Public Speaking . . . in the Classroom

Teachers probably do more public speaking than any other professionals, and far more than the public figures with whom we usually associate public speaking. As teachers, we do not think about ourselves as public speakers, however, possibly because our public speaking happens in our classroom in front of our students, which may not seem very “public.” But, it wouldn’t hurt to think about what we do in the classroom everyday as public speaking of the sort we associate with a President, a Governor or a celebrated author, and to prepare for each class with the same ambitious goal as public figures: to inspire our audience.

This raises the most important point about preparing for each class: know, respect and trust your audience, just as a public figure would his or her audience. Students’ time is as valuable as your time, and everything you do and say in the classroom influences how your students think about you and about the larger enterprise of education. As you know, teachers change lives. Aim to make that change positive.

When teachers speak in a classroom, we are more like Martin Luther King, Jr., or Barack Obama than we realize, in terms of what we should try to do, and what we can accomplish when we get it right. Like public figures, we stand up and speak in front of a group of individuals who can and should be moved—moved to remember what you say and that you say it because it is important.

If we do not view and prepare for daily teaching as public speaking, I think we lose our very best opportunity to show our students why we love the material we share with them, how discussion can transform how they think, and what learning important things deeply feels like. When we stand in front of them and present on the subjects we love, we have everything we need to improve academic and social outcomes. We need to plan for, speak to, and interact with our daily audience as though the future depends on it, because it does.

In my experience, there are three possible outcomes of a well-planned lesson that is delivered effectively:

  1. Students will remember what you say, which means they will learn the content;
  2. They will have a positive response to what you said, or to you as a speaker, which will leave them with a positive impression of your class and of the subject you teach; and,
  3. They will find the larger enterprise of formal education to be meaningful and worthy of future commitment, which will make them life-long learners and thinkers.

So, to review, every classroom teacher is a public speaker and every class is a public speaking opportunity of enormous moment. So, what does your particular daily public speaking opportunity require?

Plan. You do not need a script, but you do need an outline of the most important content you will share in class, and the outline has to be realistic, given the time and the audience. If you have two or three key points to present, discuss, elaborate upon, and revisit, that may be enough for one class session.

Aim to expose important things students will find important. In your planning for the day’s lesson, you have a single challenge: show students what is important to learn in a way that helps them understand why it is important for them.

Do not trust, verify. You should seek feedback on how well you present content in front of your students. You can get this feedback from the students (with an anonymous survey), from colleagues who observe you in the classroom and give you candid feedback, and even from yourself, if you record your lesson and observe what you are doing. Do you say “umm” or “like” too often, are you moving around too much, or do you have odd habits that distract your students? As one example, my sociology professor said “uhh” so often I spent class time counting how many times he said it, rather than thinking about whether Emile Durkheim found that modern society led to greater social isolation.

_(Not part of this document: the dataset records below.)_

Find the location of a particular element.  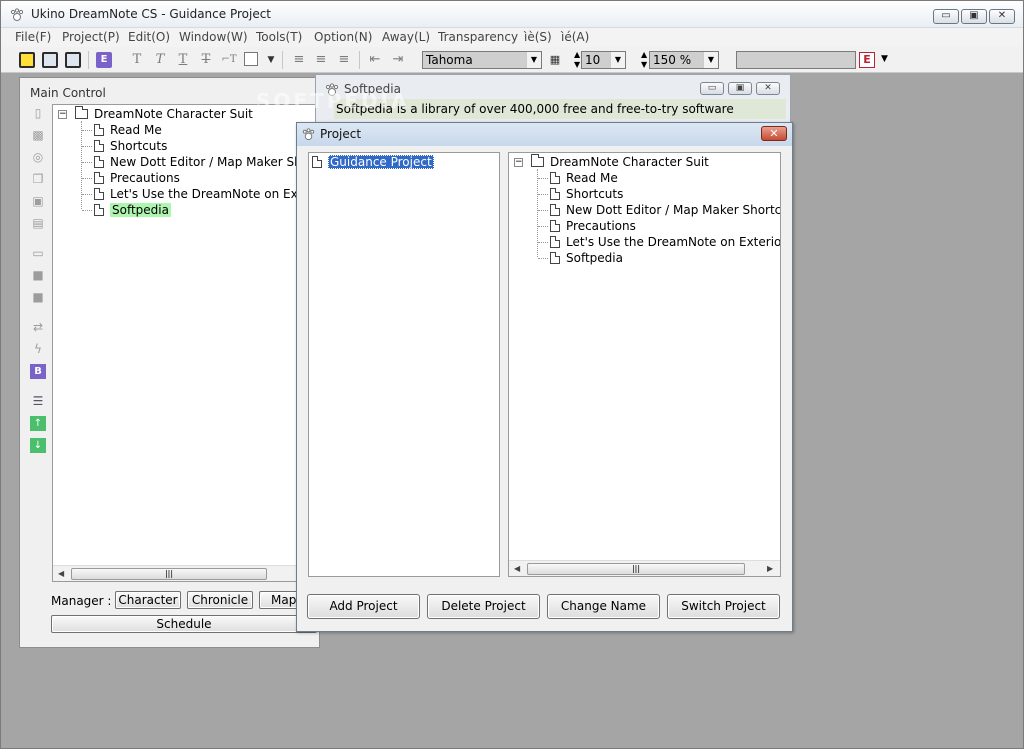

folder-filled-icon: ■ is located at coordinates (38, 298).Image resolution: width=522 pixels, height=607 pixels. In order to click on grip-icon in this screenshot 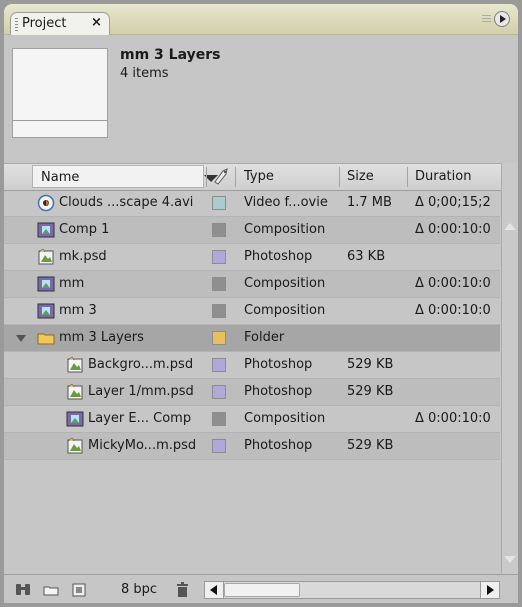, I will do `click(486, 20)`. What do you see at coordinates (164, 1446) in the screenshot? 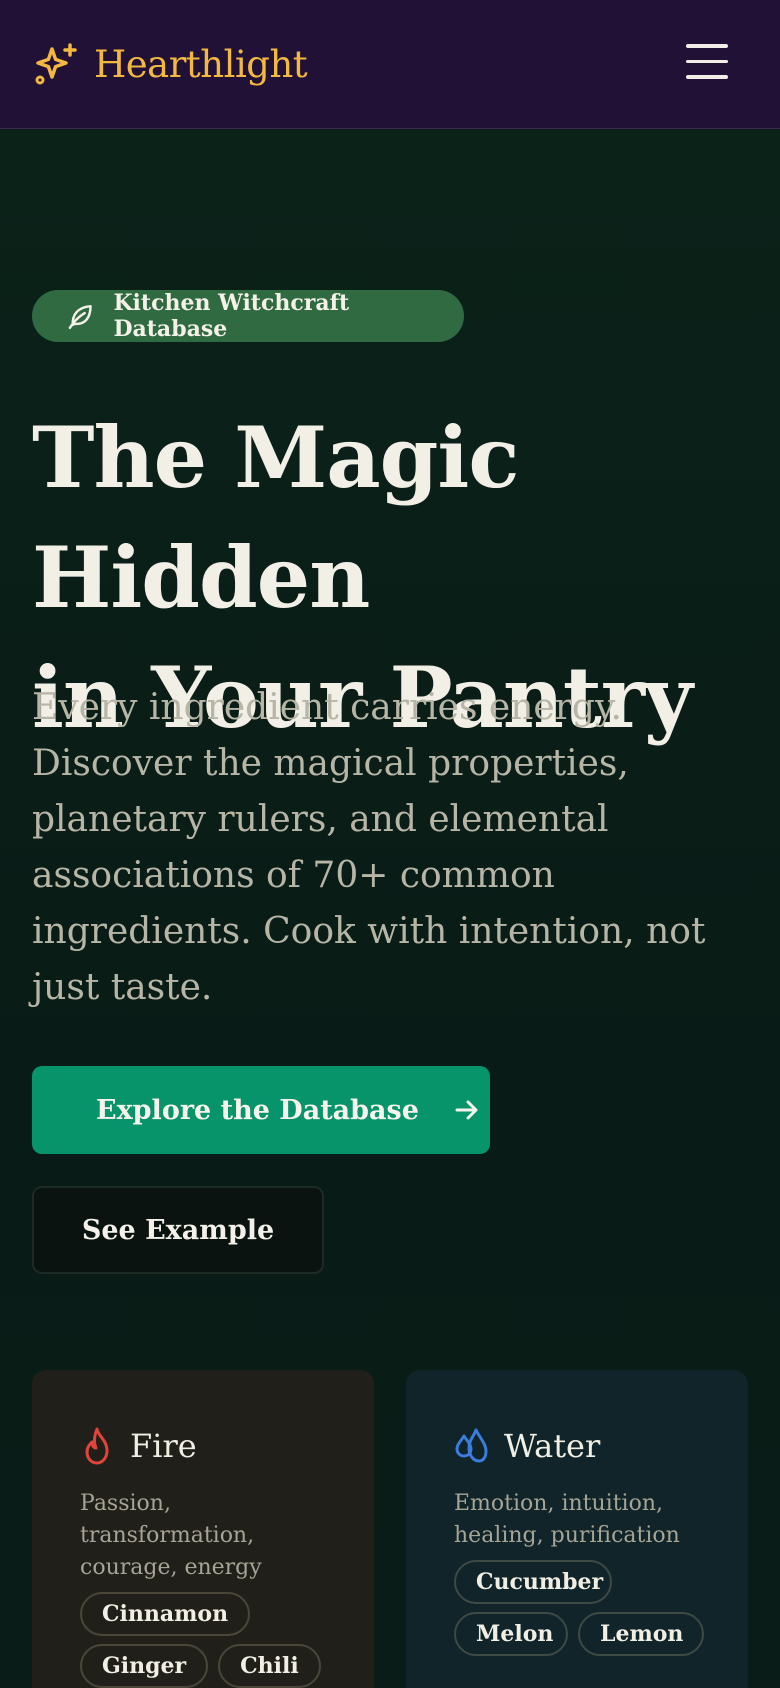
I see `card-title: Fire` at bounding box center [164, 1446].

Do not read your presentation to students. Do not, under any circumstances, just read to students something you assigned them to read on their own or something you prepared to frame the day’s lesson (e.g., a PowerPoint). If it is visible to them and you are reading what is visible to them, you and the whole enterprise of formal learning are undermined, maybe irretrievably. The most you should write out in advance is an outline of key points, observations, quotes, and other content you consider critical to share in this lesson. This content should be connected in an obvious way to content the students have already seen and the content they will see in the future.

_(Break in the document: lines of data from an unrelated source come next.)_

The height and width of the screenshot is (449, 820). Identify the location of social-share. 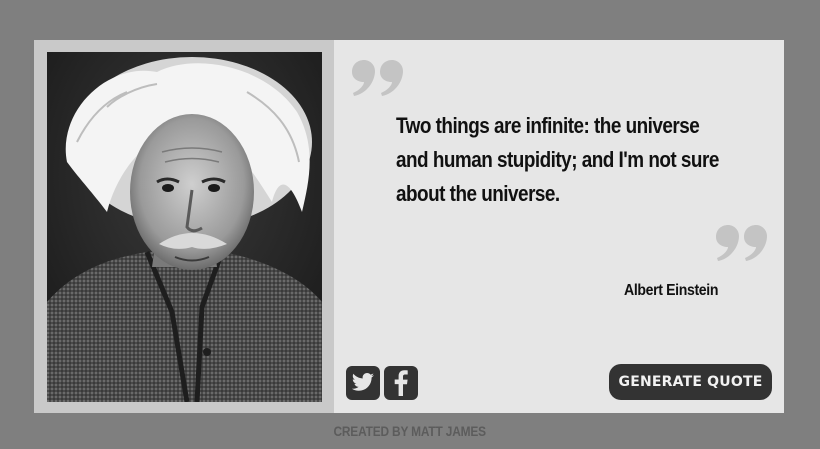
(382, 383).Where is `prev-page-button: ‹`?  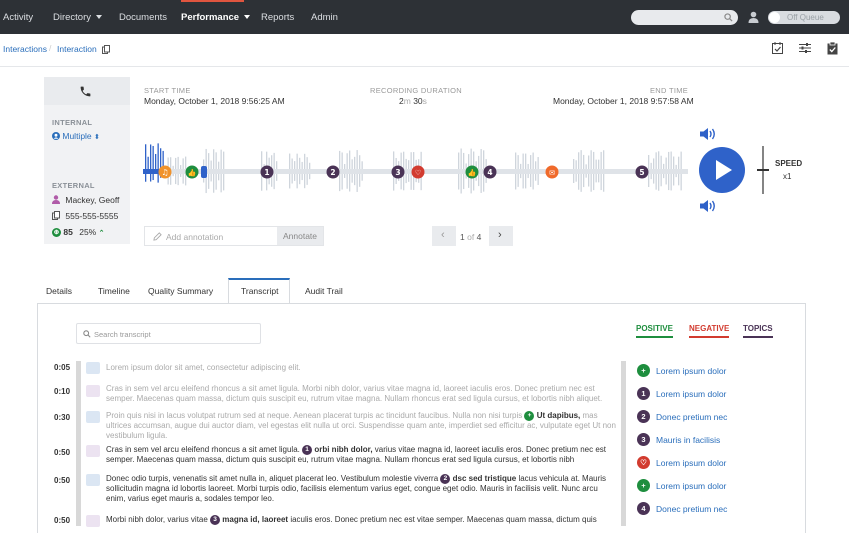 prev-page-button: ‹ is located at coordinates (444, 236).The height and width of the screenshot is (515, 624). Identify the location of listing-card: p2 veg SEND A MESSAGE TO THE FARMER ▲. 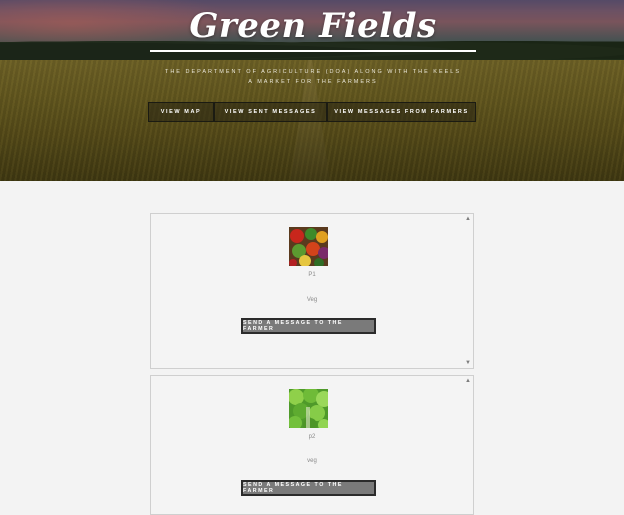
(312, 445).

Do maintain eye contact and interaction with all of your students. Every student should be a part of your classroom planning and practice, which means being more thoughtful about eye contact and interactions during class. You should look at all of your students, and should look at each long enough to confirm they are paying attention. Your questions should be spread across the students, and the same small group of students should not be permitted to be the only ones answering in every class. This will breed resentment or encourage indifference among students who are not part of the day’s conversation. To include everyone in the classroom, you will have to become comfortable with extended silences, as you will be calling on students who do not normally raise their hands. Though you must call on everyone over the course of one or two days’ lessons, remember to be kind and save them if the silence lingers more than 15-30 seconds by giving them guidance to help them answer. One benefit of this is that the students themselves will get regular practice with speaking in front of others.

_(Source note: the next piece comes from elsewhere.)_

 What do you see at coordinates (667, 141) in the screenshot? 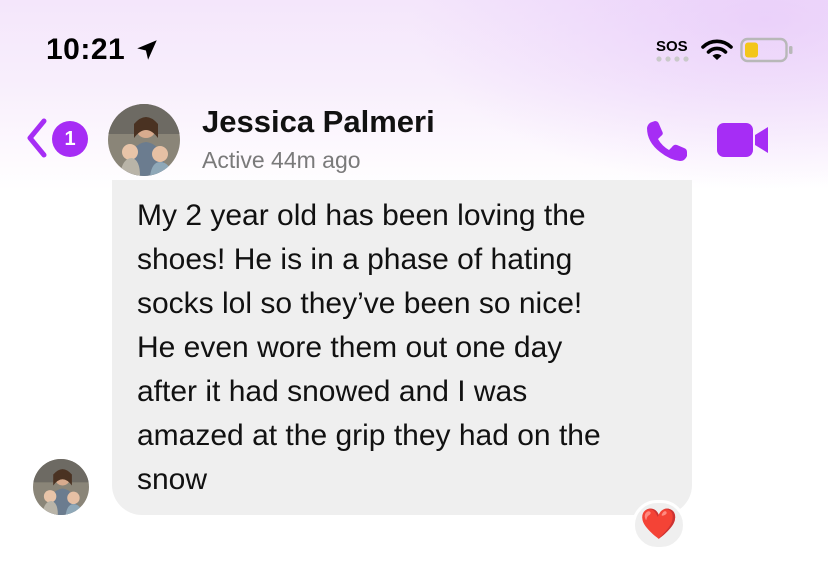
I see `phone-icon` at bounding box center [667, 141].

Do not ask a single question with an obvious answer (unless it is obvious only to you). The worst thing you can do in the classroom, short of not being prepared for the day or belittling a student in front of his peers, is to ask a simple question for which the students already know the answer. If you are not asking questions worth answering, your students are not going to invest the attention and effort to answer your questions.

Conclusion

I hope these observations make your daily public speaking more enjoyable for you and more memorable for your students. You are giving a number of performances every school day, and if you love your subject you have all you need to inspire your students.